VAGO solutions SauerkrautLM-1.5b

DEMO Model - to showcase the potential of resource-efficient Continuous Pre-Training of Large Language Models using Spectrum CPT

Introducing SauerkrautLM-1.5b – our Sauerkraut version of the powerful Qwen/Qwen2-1.5B!

  • Continuous Pretraining on German Data with Spectrum CPT (by Eric Hartford, Lucas Atkins, Fernando Fernandes Neto and David Golchinfar) targeting 25% of the layers.
  • Finetuned with SFT
  • Aligned with DPO

Table of Contents

  1. Overview of all SauerkrautLM-1.5b
  2. Model Details
  3. Evaluation
  4. Disclaimer
  5. Contact
  6. Collaborations
  7. Acknowledgement

All SauerkrautLM-1.5b

Model HF EXL2 GGUF AWQ
SauerkrautLM-1.5b Link coming soon Link coming soon

Model Details

SauerkrautLM-1.5b

  • Model Type: SauerkrautLM-1.5b is a finetuned Model based on Qwen/Qwen2-1.5B
  • Language(s): German, English
  • License: Apache 2.0
  • Contact: VAGO solutions

Training Procedure

This model is a demo intended to showcase the potential of resource-efficient training of large language models using Spectrum CPT. Here's a brief on the procedure:

Continuous Pre-training (CPT) on German Data:

Utilizing Spectrum by Eric Hartford, Lucas Atkins, Fernando Fernandes Neto, and David Golchinfar, the model targeted 25% of its layers during training. This approach allowed significant resource savings: Spectrum with 25% layer targeting consumed 309.78GB at a batch size of 2048. Full Fine-tuning targeting 100% of layers used 633.55GB at the same batch size. Using Spectrum, we enhanced the German language capabilities of the Qwen2-1.5B model via CPT while achieving substantial resource savings. Spectrum enabled faster training and cost reductions. By not targeting all layers for CPT, we managed to prevent substantial performance degradation in the model's primary language (English), thus markedly improving its German proficiency.

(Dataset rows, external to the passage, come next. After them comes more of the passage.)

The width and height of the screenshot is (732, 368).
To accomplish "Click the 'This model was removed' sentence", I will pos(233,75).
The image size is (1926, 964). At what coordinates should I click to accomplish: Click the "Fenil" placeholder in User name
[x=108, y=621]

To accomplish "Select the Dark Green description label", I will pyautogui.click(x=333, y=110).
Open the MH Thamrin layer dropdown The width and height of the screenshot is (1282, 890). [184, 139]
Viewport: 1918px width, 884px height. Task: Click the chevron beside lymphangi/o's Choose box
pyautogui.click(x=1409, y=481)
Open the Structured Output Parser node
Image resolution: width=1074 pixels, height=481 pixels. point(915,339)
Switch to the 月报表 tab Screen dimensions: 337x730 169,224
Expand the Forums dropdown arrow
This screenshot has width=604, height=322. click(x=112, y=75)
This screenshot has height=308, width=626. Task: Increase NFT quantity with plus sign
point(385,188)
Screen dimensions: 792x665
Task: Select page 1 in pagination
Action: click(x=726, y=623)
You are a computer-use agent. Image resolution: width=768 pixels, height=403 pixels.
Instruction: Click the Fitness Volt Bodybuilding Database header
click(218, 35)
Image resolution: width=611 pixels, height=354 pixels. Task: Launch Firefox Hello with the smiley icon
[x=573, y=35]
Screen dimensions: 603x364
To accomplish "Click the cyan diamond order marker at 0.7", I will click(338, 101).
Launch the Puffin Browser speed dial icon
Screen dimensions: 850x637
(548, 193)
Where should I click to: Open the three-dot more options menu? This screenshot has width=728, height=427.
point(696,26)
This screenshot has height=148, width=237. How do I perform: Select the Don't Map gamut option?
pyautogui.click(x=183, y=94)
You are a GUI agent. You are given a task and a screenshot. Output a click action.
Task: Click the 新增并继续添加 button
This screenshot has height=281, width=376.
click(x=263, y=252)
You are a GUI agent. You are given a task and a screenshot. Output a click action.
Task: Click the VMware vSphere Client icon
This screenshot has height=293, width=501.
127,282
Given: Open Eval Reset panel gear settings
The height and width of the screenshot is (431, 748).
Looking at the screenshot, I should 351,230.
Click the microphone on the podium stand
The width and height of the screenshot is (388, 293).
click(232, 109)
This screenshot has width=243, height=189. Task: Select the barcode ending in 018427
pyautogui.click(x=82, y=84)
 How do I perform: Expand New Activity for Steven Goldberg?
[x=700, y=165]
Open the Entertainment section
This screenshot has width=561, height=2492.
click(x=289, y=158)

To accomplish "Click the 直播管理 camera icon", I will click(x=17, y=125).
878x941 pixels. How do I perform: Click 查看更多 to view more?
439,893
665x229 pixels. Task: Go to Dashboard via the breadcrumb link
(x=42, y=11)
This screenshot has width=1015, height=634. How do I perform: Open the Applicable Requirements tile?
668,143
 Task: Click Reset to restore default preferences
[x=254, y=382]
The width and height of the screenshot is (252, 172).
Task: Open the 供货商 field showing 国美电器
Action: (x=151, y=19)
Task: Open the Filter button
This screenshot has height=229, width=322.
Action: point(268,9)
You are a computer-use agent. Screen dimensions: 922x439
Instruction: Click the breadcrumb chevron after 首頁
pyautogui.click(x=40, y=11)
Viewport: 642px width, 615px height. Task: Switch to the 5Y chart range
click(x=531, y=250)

The model was further trained with 6.1 billion German tokens, costing $1152 GPU-Rent for CPT. In the German Rag evaluation, it is on par with 8 billion parameter models and, with its 1.5 billion parameter size, is well-suited for mobile deployment on smartphones and tablets.

Despite the large volume of German CPT data, the model competes well against the Qwen2-1.5B-Instruct model and performs significantly better in German.

Post-CPT Training:

The model underwent 3 epochs of Supervised Fine-Tuning (SFT) with 700K samples.

Further Steps:

The model was aligned with Direct Preference Optimization (DPO) using 70K samples.

Objective and Results

The primary goal of this training was to demonstrate that with Spectrum CPT targeting 25% of the layers, even a relatively small model with 1.5 billion parameters can significantly enhance language capabilities while using a fraction of the resources of the classic CPT approach. This method has an even more pronounced effect on larger models. It is feasible to teach a model a new language by training just a quarter of the available layers.

The model has substantially improved German skills as demonstrated in RAG evaluations and numerous recognized benchmarks. In some English benchmarks, it even surpasses the Qwen2-1.5B-Instruct model.

Spectrum CPT can efficiently teach a new language to a large language model (LLM) while preserving the majority of its previously acquired knowledge.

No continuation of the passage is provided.